2 réflexions sur « Marie Candoe ou… la « lesbienne-conseil » pour toutes et tous… »

  1. Mieux vaut lire « le meilleur des mondes » de Huxley décrivant la manipulation du peuple par une élite minoritaire à travers l’obsession entretenue du sexe.
    A travers cette seule représentation psychique, le peuple ne s’occupait évidemment plus de problème politique et laissait l’élite faire ce qu’elle voulait (guerre, trafic, crises bancaire et sanitaire…)

    Le rapport au sexe est dans la REALITE inversement proportionnel à l’abondance de la littérature ou de la presse en la matière (« comment être une chienne », « comment lui faire l’amour »…).

    TOUT LE MONDE EST APPELE, mais pas ELU, car le système a fait du sexe une relation cachée à l’argent et à la classe sociale.

    Le sexe, bien que tout le monde s’en défend, est dur d’accès pour la plupart des hommes qui sont les premières cibles de cette « excitation-frustration » organisée pour raisons de business.

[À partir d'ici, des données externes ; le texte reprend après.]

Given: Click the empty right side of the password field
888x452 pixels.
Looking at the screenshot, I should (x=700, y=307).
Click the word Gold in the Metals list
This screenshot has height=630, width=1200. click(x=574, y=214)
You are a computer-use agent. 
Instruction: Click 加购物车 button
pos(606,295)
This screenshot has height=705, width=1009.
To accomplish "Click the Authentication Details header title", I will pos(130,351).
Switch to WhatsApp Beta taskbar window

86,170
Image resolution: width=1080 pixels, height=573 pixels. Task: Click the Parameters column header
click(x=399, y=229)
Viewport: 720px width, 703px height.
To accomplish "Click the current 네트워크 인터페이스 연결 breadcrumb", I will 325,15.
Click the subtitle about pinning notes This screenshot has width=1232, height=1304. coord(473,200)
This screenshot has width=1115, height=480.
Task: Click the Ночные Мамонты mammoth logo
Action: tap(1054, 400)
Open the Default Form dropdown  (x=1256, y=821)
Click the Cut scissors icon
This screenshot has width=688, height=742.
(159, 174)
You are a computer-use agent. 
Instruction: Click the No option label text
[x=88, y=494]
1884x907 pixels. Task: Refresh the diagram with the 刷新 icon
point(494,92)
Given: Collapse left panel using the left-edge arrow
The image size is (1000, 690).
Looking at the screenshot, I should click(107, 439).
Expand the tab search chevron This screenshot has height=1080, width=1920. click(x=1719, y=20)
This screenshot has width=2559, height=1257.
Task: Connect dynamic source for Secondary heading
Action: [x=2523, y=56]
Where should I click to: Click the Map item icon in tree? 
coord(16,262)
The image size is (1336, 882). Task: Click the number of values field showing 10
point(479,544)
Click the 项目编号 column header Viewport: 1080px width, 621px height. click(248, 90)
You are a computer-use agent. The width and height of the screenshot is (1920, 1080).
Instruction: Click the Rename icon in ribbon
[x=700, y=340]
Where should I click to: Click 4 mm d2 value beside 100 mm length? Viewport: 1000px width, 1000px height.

    Quand aux femmes, elles sont les cibles privilégiées de la medecine-business de l’avortement, du cancer du sein et de l’utérus… Mais elles se crétinisent encore plus avec ce recul de la culture dans les couches populaires et la manipulation à travers les clichés.

    Car le VRAI SEXE est une question de fric, donc d’échelle sociale, pas de désir ni de séduction.
    Tout le monde a du désir en la matière. Or tout le monde rencontre des limites…
    Beaucoup peuvent espérer trouver chaussure à son pied.
    Or la norme est le retour de la misère sexuelle comme affective et financière (ouvriers sous l’angleterre victorienne).

    La frustration est la règle, car la maladie rapporte encore plus d’argent au système que la santé…

    Pour les frustrés, il reste l’éros center au coin de la rue… et la grande bouche pour se vanter d’avoir tout fait évidemment.